How it looks on the map vs. in AR

On the Recovery Map the circle is drawn at its real accuracy radius in meters, and it scales with zoom. Zoom out for context and the ring shrinks on screen; zoom in for the walk-up and it grows, covering real ground at the same rate you’re covering it with your feet. You’re seeing the true uncertainty area, just at different display sizes.

In the AR Recovery HUD the circle is drawn in the camera view at the rocket’s actual GPS position. It’s perspective-compressed by viewing angle — thin and far away when you’re hundreds of meters out, expanding into a meaningful patch of ground as you approach. That’s the point: when you’re standing close, the ring honestly shows you how wide “somewhere in here” is.

Reading a large circle

A big circle isn’t a software problem — it’s information. It tells you the rocket was reporting a weak or geometrically poor fix when the last GPS packet landed, which usually means one of two things. The rocket may have come down in a spot with obstructed sky: under tree canopy, in a gully, beside a tall structure, or behind terrain that blocked satellites from the receiver.

Or the fix quality degraded during descent — tumbling under drogue can rotate the antenna through poor attitudes, and low-altitude multipath near the ground can drop satellite count. Either way, the move is the same: search wider. Don’t stop at the pin; expect to sweep the area inside the ring, because the rocket’s true position is somewhere in that patch.

How to use the circle in the field

Treat the circle as your search radius when you get close. Walk to the reported point, then expand outward to the edge of the ring and quarter it visually. If the ring is small — say three or four meters — the rocket is almost certainly within a step or two of the pin. If the ring is twenty meters and the recovery terrain is tall grass or scrub, plan on sweeping for longer before you spot it.

The circle also helps you calibrate expectations before you start walking. Glance at the Recovery Map before you leave the flight line: a tight circle means a quick walk-up; a wide one means budget more time and probably bring a spotter.

Why this isn’t a standalone feature

On the site the GPS Uncertainty Circle is labeled a Technical Reference, not an Experimental feature.

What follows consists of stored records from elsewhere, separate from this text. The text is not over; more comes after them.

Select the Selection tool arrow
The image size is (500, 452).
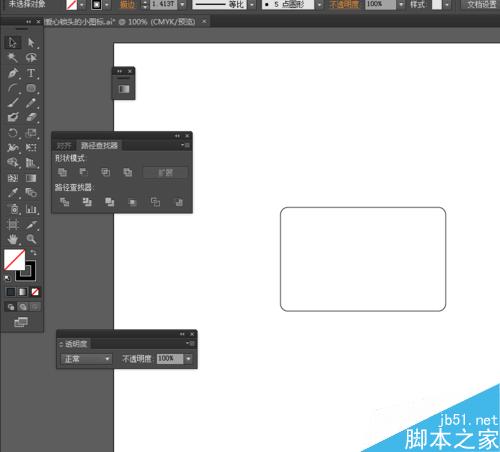pos(13,43)
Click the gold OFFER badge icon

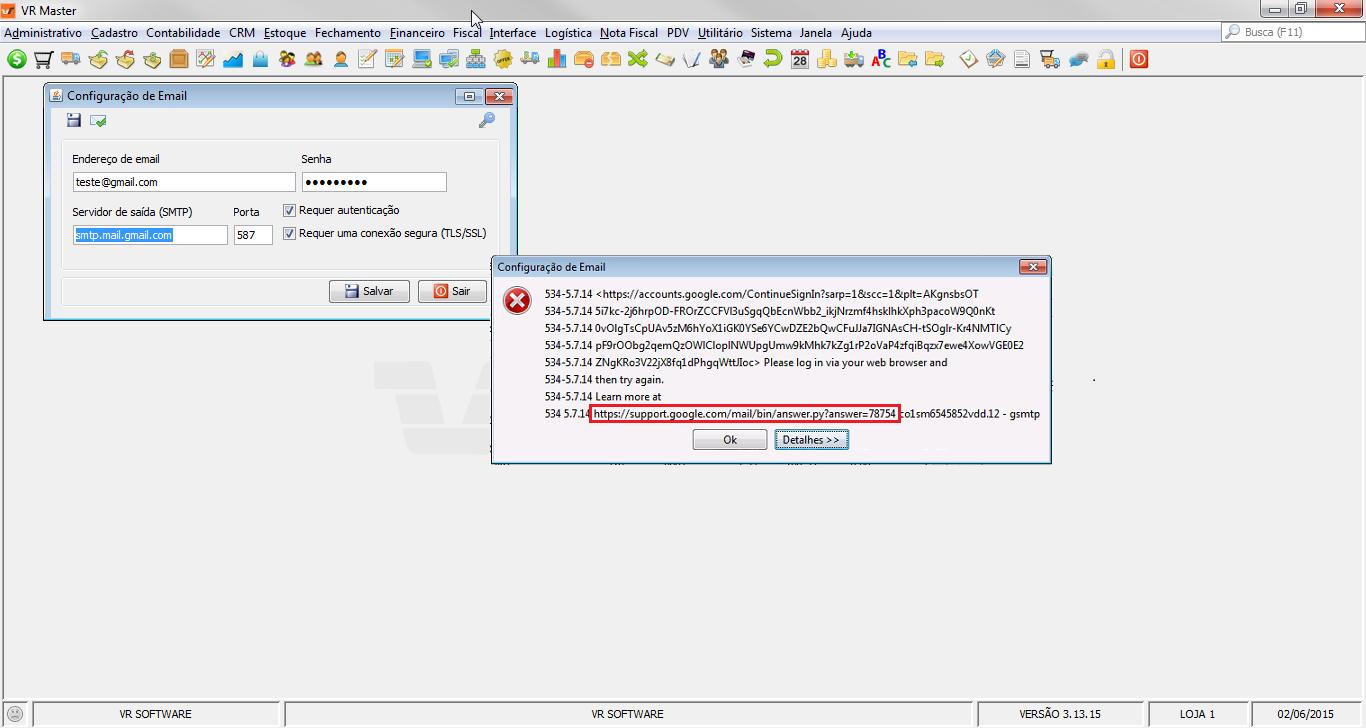(503, 59)
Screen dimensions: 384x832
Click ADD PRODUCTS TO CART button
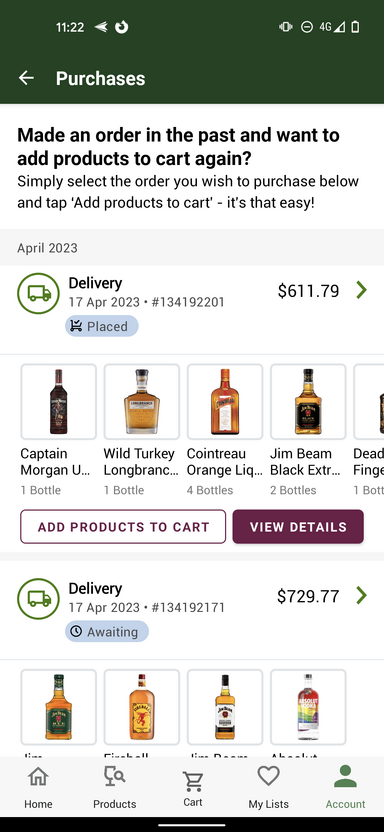[x=123, y=526]
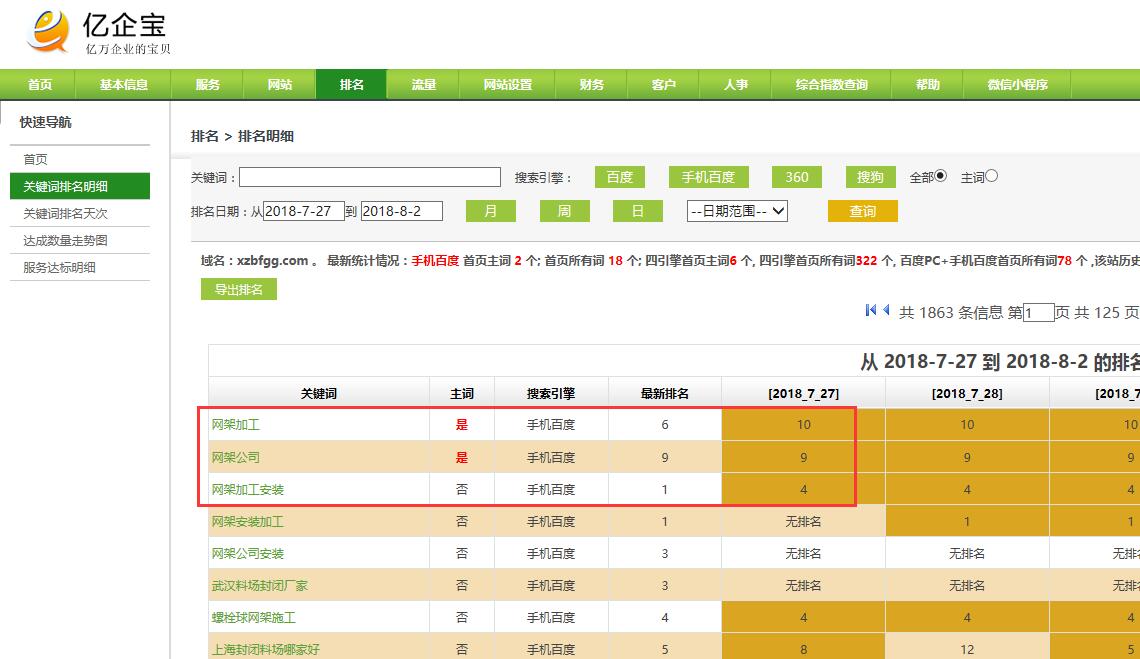
Task: Select the 主词 radio button
Action: pos(992,177)
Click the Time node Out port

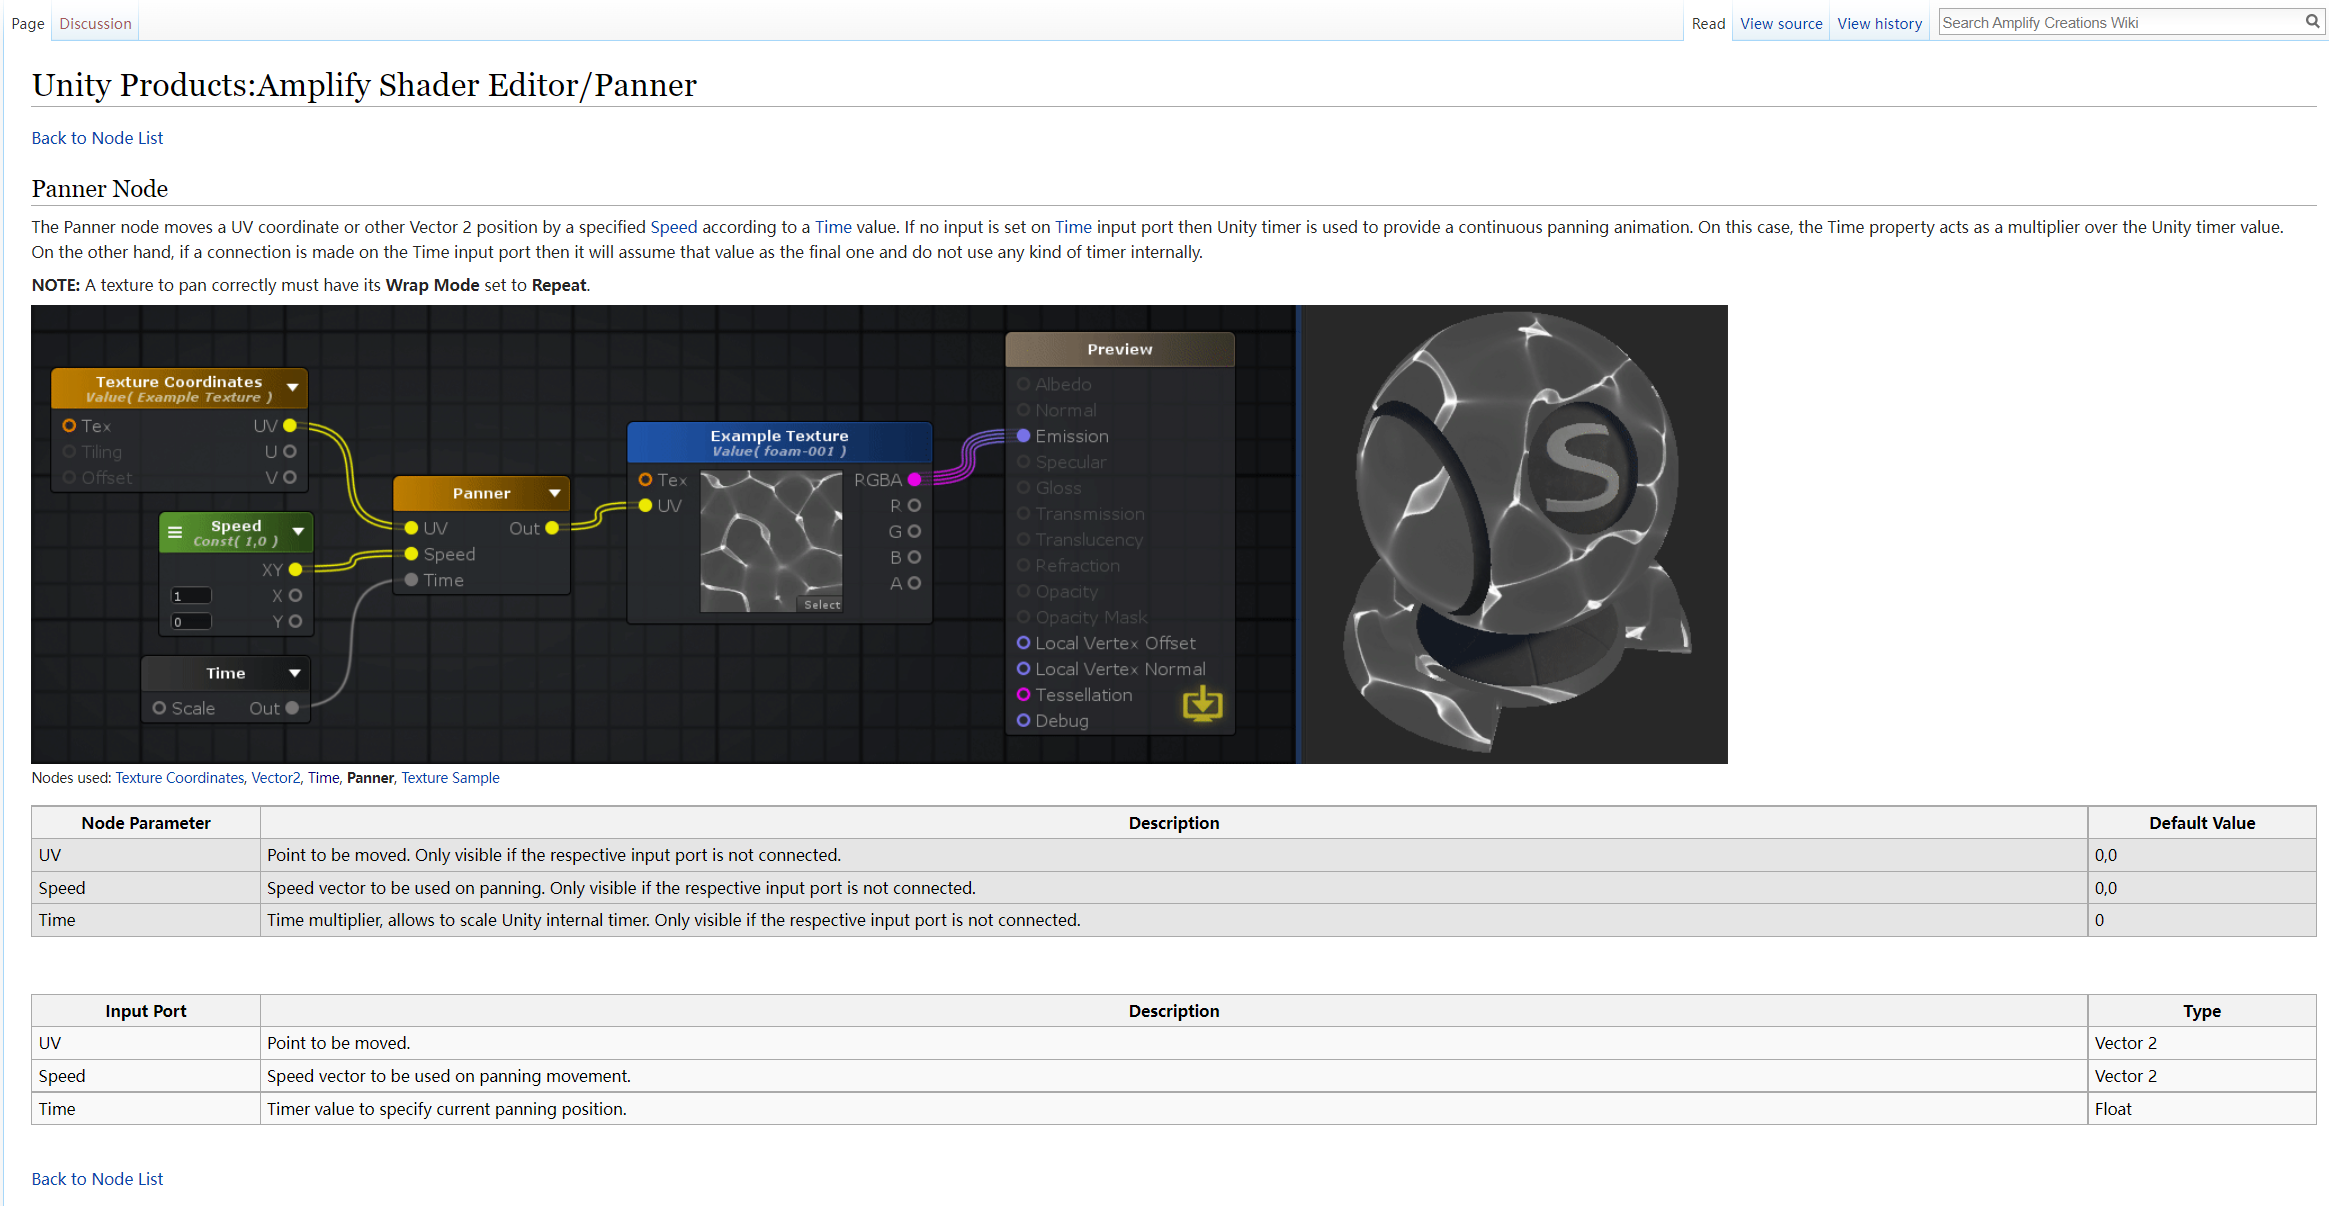(292, 708)
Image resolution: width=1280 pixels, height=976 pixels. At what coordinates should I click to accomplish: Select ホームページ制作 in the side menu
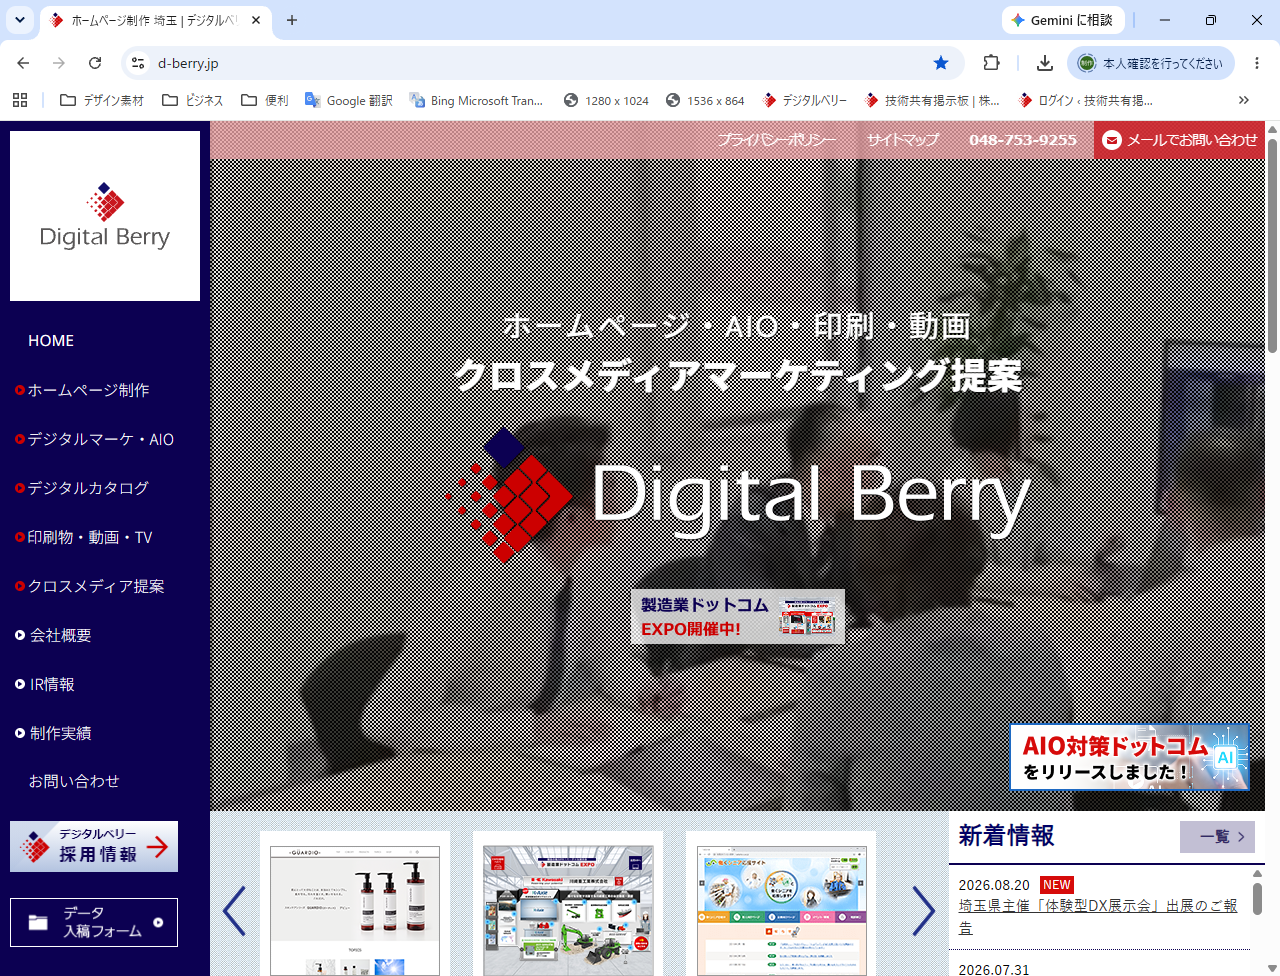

That’s deliberate: the circle doesn’t introduce its own interaction for you to learn — it just makes the AR HUD and the Recovery Map more honest about what the GPS fix actually means. The features waiting on field validation are the AR Recovery HUD, the Recovery Map, and the Flight Report. If you have feedback on how the circle behaves in practice during one of those, the experimental-features feedback guide is the place — frame it as feedback on the host feature, since that’s where the ring shows up.

Related reading

The circle won’t tell you exactly where your rocket is. It will tell you how much ground the GPS fix actually covers, which is the next most useful thing.